— BEGIN Extract —

Mysterious CPU eater in 3.0

From: Joe Cooper <joe@dont-contact.us>
Date: Tue, 03 Jun 2003 09:07:57 -0500

Hi all,

I've stumbled onto an interesting issue with 3.0. I'm pretty sure the
trigger is very large files (mean object size of 5MB on a cache_dir of
60GB--some files over 100MB, many around 20MB) being served very fast to
a few (~50) simultaneous clients. It is not a particularly hard
workload, though the single IDE disk is pushing a goodly amount of
data--it would hold up find under 2.5.

CPU load is fine at ~50% idle, until something seems to 'snap' in Squid
and CPU hits 100% usage and stays there for minutes or an hour or more,
until either a crash with an assertion failure (below), or occasionally
it hangs on and eventually recovers (very rare, and maybe I even
imagined it--I might have missed the crash in the chattiness of the
logs). During this time, data rates drop to almost nothing
(2-3Kbytes/sec, as opposed to potentially MB/sec).

— END Extract —

- What is required
From the post about the CPU problem in Squid 3.0, list every data size given in MB or GB, leaving out transfer rates. The rows below have nothing to do with this.

— BEGIN Data listing —

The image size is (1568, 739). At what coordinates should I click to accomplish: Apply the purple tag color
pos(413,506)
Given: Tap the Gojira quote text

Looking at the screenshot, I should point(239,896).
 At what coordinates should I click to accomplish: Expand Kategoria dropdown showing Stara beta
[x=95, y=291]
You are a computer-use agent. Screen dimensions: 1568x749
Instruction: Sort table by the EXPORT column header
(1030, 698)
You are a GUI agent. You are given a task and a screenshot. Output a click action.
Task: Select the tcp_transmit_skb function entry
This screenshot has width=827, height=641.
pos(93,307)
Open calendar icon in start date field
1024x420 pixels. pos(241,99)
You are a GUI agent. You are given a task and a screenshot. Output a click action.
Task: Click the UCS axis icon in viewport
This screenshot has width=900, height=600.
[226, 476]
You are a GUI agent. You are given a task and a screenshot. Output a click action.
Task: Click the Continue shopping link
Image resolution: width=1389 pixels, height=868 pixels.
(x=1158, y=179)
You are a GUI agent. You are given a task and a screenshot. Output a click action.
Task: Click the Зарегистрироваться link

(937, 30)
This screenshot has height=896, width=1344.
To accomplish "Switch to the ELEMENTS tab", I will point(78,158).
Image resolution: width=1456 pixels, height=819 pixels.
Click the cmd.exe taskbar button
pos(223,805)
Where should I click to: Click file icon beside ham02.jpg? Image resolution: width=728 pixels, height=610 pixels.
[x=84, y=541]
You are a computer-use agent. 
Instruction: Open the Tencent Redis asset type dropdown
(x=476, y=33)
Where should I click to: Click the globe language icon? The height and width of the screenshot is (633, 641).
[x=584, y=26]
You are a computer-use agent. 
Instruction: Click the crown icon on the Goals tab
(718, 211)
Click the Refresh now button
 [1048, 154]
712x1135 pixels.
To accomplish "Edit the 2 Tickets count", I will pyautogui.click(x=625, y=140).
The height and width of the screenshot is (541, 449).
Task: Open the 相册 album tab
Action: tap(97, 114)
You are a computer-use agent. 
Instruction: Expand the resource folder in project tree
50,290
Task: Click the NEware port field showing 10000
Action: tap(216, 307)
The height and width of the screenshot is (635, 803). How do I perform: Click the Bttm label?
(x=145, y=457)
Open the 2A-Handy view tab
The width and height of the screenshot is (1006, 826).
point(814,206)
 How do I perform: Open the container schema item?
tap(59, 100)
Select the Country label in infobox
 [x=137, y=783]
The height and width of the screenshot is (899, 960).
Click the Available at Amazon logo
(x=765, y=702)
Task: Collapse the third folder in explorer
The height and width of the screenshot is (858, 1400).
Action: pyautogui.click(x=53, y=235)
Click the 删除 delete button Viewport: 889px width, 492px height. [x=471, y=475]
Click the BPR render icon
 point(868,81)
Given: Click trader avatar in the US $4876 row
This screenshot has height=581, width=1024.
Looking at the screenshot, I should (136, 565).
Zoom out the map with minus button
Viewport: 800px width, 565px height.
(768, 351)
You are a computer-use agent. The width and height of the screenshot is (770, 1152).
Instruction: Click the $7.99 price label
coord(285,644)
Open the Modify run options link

— END Data listing —

- Solved problem
- 5MB (mean object size)
- 60GB (cache_dir)
- 100MB (some files are over this)
- 20MB (many files are around this)